A queda de 5% nas vendas de biscoitos registrada na indústria no primeiro trimestre de 2001 em comparação com os três primeiros meses do ano passado não impedirá os fabricantes de reajustar os preços. As empresas pretendem repassar ao consumidor a alta de custos gerada pela variação cambial. O trigo, principal matéria-prima do setor e que representa 70% dos custos, é cotado em dólar.
‘‘A alta do dólar está provocando aumento nos custos que serão repassados aos preços’’, garante José Reis, vice-presidente da Associação Nacional das Indústrias de Biscoitos (Anib). A partir de 1º de maio as novas tabelas irão embutir reajustes que variam entre 6% e 8%. ‘‘Em alguns casos poderá atingir até 10%’’, avisa.
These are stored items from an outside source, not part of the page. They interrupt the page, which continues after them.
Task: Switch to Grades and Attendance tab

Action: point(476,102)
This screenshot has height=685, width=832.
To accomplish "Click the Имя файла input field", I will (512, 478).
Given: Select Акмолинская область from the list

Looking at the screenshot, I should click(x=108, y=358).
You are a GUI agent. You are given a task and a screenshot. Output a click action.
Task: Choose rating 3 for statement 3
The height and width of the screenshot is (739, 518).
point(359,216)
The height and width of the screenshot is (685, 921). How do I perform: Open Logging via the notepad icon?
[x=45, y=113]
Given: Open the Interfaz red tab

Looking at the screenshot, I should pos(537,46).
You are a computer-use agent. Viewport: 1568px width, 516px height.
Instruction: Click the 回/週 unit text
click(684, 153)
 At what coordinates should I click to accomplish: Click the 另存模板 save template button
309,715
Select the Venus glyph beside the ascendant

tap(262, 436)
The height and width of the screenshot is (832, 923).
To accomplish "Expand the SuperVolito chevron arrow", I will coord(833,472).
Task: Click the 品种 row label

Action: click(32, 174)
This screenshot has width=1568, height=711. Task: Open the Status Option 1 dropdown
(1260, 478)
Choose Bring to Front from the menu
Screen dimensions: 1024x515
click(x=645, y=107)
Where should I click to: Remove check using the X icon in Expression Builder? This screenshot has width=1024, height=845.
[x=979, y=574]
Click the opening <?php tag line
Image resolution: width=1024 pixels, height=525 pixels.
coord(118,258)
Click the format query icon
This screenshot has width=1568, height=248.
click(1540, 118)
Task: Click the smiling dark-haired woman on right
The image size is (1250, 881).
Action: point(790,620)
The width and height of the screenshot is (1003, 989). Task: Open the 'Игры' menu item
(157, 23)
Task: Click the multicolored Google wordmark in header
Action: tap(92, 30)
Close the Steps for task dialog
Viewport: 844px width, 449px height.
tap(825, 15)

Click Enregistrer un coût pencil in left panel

Segundo Reis, mesmo que o mercado não comporte os aumentos, não há mais como as empresas enxugarem os custos. Ele afirma que os novos preços não deverão causar tanto impacto no mercado, que neste ano não sofreu nenhuma alteração nas tabelas.
‘‘A economia está se aquecendo e o consumo será retomado’’, acredita. Apesar da retração verificada no primeiro trimestre, Reis afirma que o mês de março já apresentou sinais de melhora. O mercado de biscoitos movimentou no ano passado R$ 2,837 bilhões, fabricando 1,012 milhão de toneladas. Para 2001 a previsão é de um incremento entre 2% e 3%.
A Marilan Indústria Alimentícia, quarta no ranking na produção nacional de biscoitos, aumentará os preços 8% em maio.